個人事業形態か法人形態かの判断について
個人事業形態と法人形態(株式会社形態)とを比較した場合の
法人形態のメリットとデメリットは以下のようになります。
1.法人形態のメリット
1)個人事業(所得税)と法人(法人税)との比較によるメリット
- 事業主は、法人から役員報酬を毎月定額で適正額を受け取ることになり、
その役員報酬額は、損金に算入されます。
- 家族従業員についても、労働の対価に見合う支払額は、給与として損金算入できます。
ただし、業務内容に照らして不相当に高額な部分の金額は、損金不算入となります。
- 経営者または、経営者の家族に対して役員退職金を支払うことができますが、
役員退職金は、業務内容に照らして相当な金額である限り、損金に算入することができます。
- 法人の場合、同一生計親族に支払う地代、家賃、利息、旅費等の経費を、
その支払い額が相当である限り、損金算入できます。
- 法人契約の生命保険料は、一定の要件をクリアすれば、損金算入できます。
- 法人の場合は所得区分に対応した一定税率(個人事業の場合は、累進課税)を課税しますので、所得が多くなるほど個人事業者と比較して有利になります。
- 青色申告法人の場合、事業年度に生じた欠損金については、
7年間(現行法上9年間)の繰越控除が認められます(個人事業者の場合は、3年間)。
2)経営上のメリット
- 家計と事業が明確に区分される事になるので、経理処理が明瞭化されることにより
金融機関をはじめとして関係先に対し信頼性を高められます。
- 法人として存続することになる事から、企業イメージと信用力が高まるので、
個人と比較して営業活動や人員募集が行いやすくなります。
- 取引先、金融機関からの信頼性が高まるので、借入金、ファンド等の資金調達が、
個人と比較してしやすくなります。
- 法人組織になるので、従業員持ち株制度等により
従業員の帰属意識(経営参加意識)を高めることができます
(個人事業の場合、どうしても事業主の懐を増やすという観念がつきまといます)。
- 事業用財産が、株主により持分所有されるので、個人と比較して事業承継がしやすくなります。
2.法人形態のデメリット
1)税務上のデメリット
- 接待交際費について、資本金額ごとに損金算入限度額が定まっており、
それを超える金額については損金に算入されません。
- 法人事業税においては、個人事業税のような事業主控除額の制度がありません。
- 法人住民税は、所得金額の有無に関わらず、
会社規模により一定額(均等割額)が課税されます。
- 固定資産税の負担調整率は、個人と比較して法人の方が一般的に不利です。
- 不動産取得税において、法人には個人のような軽減措置の適用がありません。
- 取引において個人と法人の区分の厳格化が求められ、
区分があいまいだと税務上経済的利益の供与を認定されて課税される場合があります。
2)その他のデメリット
- 法人設立費用が、相当程度かかります。
- 法人になると、決算公告が義務付けられます。
- 役員変更、本店移転などの登記事項の変更等は、
そのつど法務局への登記が求められ、登記費用等が発生します。
- 法人は、社会保険への加入が強制されるため、社会保険料の負担が発生します。
- 法人の記帳や決算、申告は、会社法や法人税法により厳密な処理が求められるため、
会計事務所に依頼して指導を受けるのが一般的です。

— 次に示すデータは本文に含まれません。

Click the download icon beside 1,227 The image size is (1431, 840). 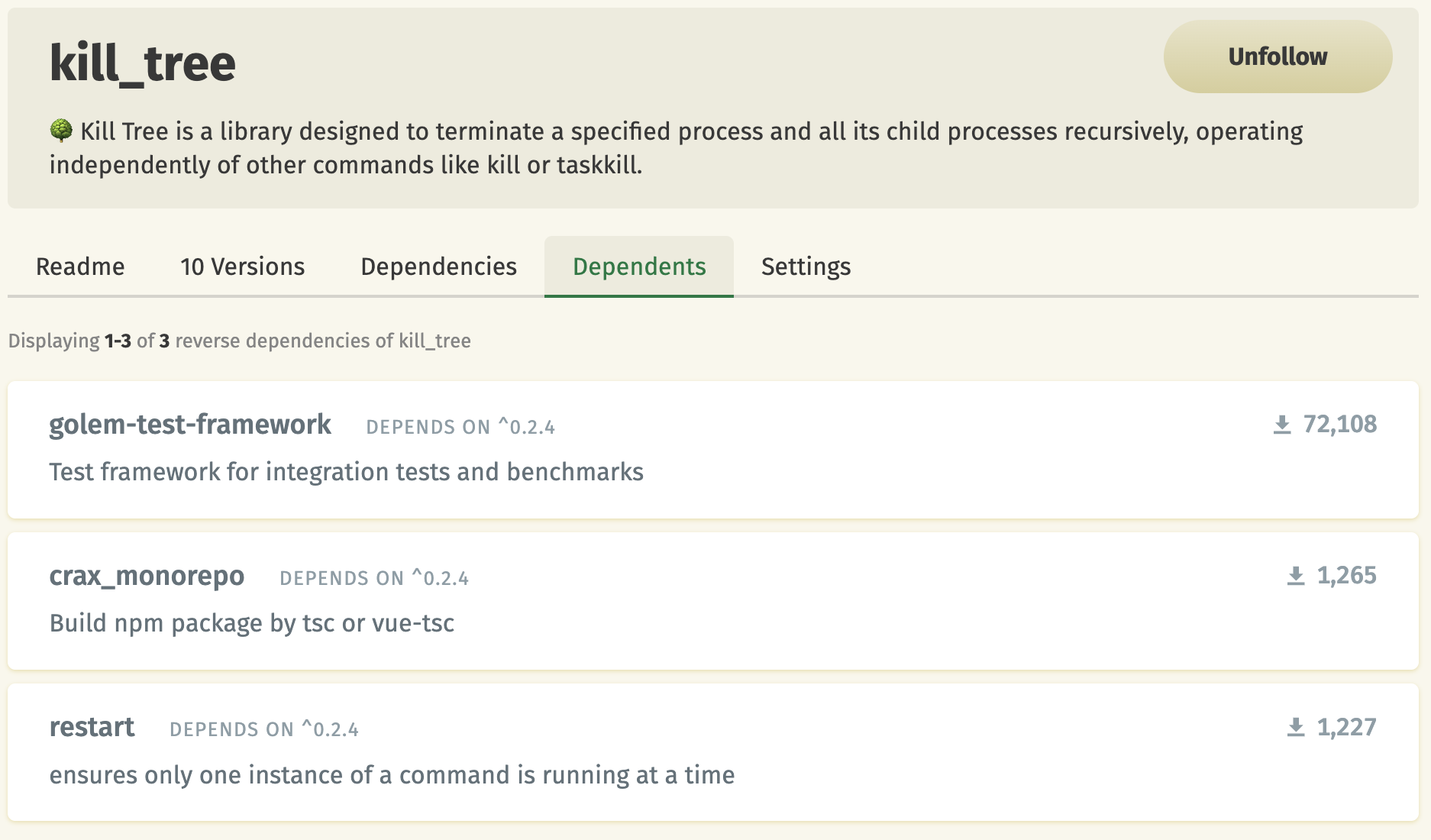point(1296,727)

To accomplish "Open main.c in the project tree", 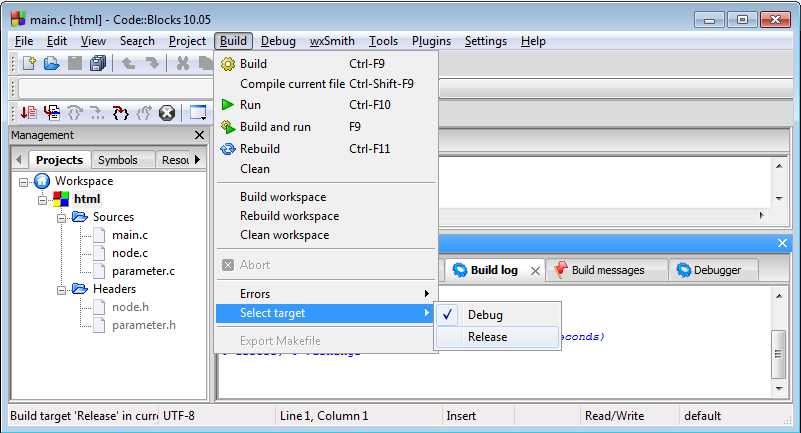I will (129, 235).
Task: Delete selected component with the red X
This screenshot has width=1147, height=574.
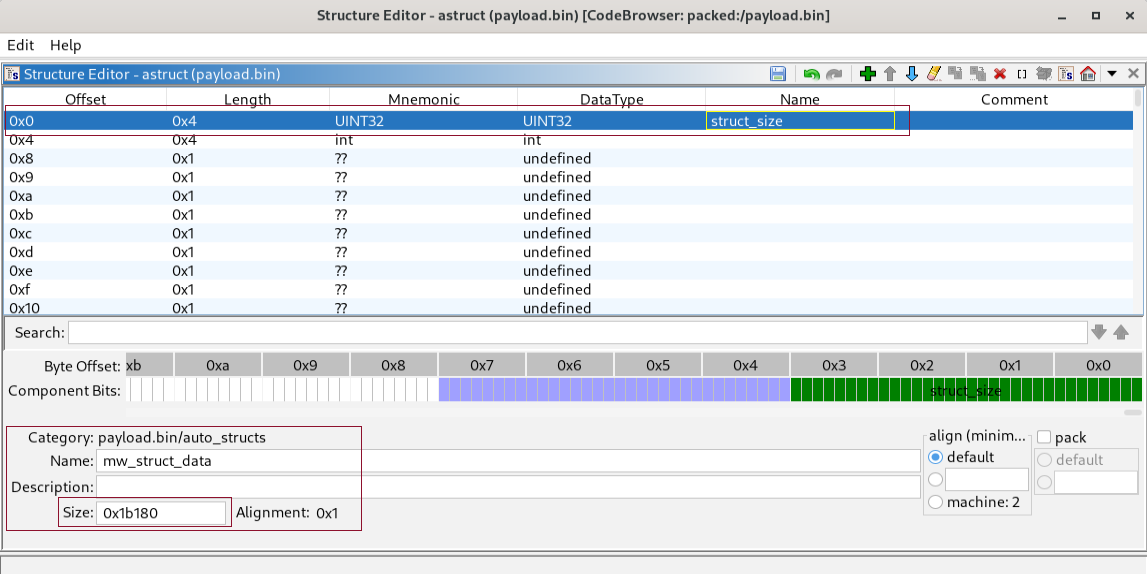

そのための費用が発生します。
- 法人としての業績評価を行うために、事業計画を前提とした
業績管理(目標と評価の管理)の仕組みづくりが求められます。
3.個人事業形態か法人形態かの判断ポイント
以上のように、法人形態については、個人事業形態と比較してメリット、デメリットがあります。従って、一概に法人形態が良いとか悪いとかは言えません。創業時の時代背景や創業の業種及び規模そして創業時に関係する条件(与件)によって、直面する状況や課題が異なるからです。
個人形態かそれとも法人形態かの判断のポイントとしては、今後の事業展開をどう考えるか?即ち、新規取引先を開拓して事業成長を目指すのか、あるいは一定の事業規模を確保することによって雇用を初めとする地域社会への貢献を担うのか、あるいは税金支出を法人税等にする事によりお金の使い方を工夫するのか、創業しようとする事業内容など、今後の事業の方向性を慎重に吟味する事が形態判断のポイントになります。
一般的には、個人事業形態で創業し、収入等のメドが立ち事業基盤が安定してきたところで、法人成りしていくやり方が良いと思います。